Flies. I believe I could be charged with mass murder should I some day be captured by a fly army and brought before a tribunal. Isaac doesn't have a fear of flies unless they are locked up in a car with him. Because of the many stops we've made we were reluctant to stop and properly expel the flies from our car. Besides, every time we'd stop a whole new herd would find their way into the air-conditioned vehicle bound for Utah. So, being the agile passenger I was I squeezed myself through the birth canal of our car coming out breach and landing in the back seat encrusted in Cheeto crumbs and M&Ms. I found the stiffest piece of paper I could (the instruction pamphlet for proper car seat installation) and began hitting and whacking anything with wings that went buzz. I performed this ritual twice until Reed started helping. Nebraska will be preserved in my memory as a state with flies, more corn fields than Iowa, and a wonderful hotel in Sidney called the AmericInn.

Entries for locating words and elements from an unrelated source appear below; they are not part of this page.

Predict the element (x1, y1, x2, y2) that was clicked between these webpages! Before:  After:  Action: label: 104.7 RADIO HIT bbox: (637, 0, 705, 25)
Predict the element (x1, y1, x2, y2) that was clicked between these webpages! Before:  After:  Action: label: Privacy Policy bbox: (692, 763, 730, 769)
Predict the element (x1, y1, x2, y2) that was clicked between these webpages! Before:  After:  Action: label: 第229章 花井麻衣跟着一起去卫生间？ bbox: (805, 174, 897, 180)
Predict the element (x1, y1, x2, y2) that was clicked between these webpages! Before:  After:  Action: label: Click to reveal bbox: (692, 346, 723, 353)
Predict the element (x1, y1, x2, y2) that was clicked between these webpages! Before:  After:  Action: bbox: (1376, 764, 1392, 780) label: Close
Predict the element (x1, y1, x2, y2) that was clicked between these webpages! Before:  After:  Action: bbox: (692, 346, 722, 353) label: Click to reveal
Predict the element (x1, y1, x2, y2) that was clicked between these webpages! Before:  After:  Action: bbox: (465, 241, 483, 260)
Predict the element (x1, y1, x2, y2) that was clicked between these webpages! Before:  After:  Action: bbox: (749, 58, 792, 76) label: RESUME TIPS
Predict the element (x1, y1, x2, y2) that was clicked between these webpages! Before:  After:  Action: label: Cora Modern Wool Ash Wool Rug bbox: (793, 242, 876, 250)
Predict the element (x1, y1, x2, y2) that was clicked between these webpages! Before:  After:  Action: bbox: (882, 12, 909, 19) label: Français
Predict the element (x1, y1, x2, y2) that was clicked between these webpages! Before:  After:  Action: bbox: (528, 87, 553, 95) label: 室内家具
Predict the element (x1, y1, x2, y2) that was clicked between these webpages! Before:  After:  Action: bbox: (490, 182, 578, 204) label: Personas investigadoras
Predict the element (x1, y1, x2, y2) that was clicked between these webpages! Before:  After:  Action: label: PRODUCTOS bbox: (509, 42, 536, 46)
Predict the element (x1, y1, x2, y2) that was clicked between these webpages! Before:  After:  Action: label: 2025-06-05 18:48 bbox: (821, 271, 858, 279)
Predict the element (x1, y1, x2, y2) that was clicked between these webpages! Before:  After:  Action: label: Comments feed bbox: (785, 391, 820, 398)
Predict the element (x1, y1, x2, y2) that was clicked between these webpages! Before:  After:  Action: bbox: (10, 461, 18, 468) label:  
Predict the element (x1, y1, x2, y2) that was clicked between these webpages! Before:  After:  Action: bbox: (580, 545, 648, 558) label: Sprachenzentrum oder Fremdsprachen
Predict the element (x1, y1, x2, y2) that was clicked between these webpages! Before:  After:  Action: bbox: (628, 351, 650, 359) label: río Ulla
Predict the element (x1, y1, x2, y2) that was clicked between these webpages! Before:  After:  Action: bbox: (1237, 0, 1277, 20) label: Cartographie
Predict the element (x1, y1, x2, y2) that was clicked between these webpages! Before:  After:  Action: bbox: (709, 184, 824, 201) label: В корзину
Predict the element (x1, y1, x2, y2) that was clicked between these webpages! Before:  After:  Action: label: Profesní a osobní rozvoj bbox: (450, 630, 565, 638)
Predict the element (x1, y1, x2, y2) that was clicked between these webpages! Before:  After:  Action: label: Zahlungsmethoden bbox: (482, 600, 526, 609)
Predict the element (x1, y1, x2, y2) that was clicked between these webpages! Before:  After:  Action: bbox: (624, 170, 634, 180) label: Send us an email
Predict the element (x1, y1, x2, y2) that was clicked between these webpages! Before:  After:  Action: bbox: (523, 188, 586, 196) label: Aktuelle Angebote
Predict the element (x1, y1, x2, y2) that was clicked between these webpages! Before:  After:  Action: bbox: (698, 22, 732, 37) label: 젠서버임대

Since before this trip my only opinion of Wyoming was from some wonderful trips to Yellowstone Park up in the north west corner of the state. My opinion of the states' beauty has changed, boring! We actually did have one exciting experience at a rest stop when we discovered a family of prairie dogs. Cute! With the help of some sunflower seeds we attracted a few of these adorable animals. We fed and even pet them. I was surprised they'd come so close.
After leaving Wyoming the questions of "when will we be there?" and "how many more miles?" escalated from every hour to every 5 minutes. Starting in Wyoming and continuing into Utah we were in a state of awe as we remembered and enjoyed the awe and grandeur of these magnificent mountains. We made it and are partially settled into my parents' unused house in So. Ogden as we await our future.
Today is Pioneer day and what took us 3 days in a car took the pioneers 3 months or more to travel. We are glad and grateful to be here and are also grateful for those who came with faith and fortitude to this beautiful state before us.
Who couldn't use a bath after a journey like that?! They even have a few days of bubble growth to attest to it.
Just a funny memory from the trip...
I just remembered something said by Douglas to Mike and Melissa on our drive. Douglas noticed some skid marks on the road made by truck tires. Douglas told Mike and Melissa that they should have wiped their tires. Douglas' audience didnt' know about our battle with underwear and skid marks and therefore added a whole new stinky perspective to the marks left on the side of the road.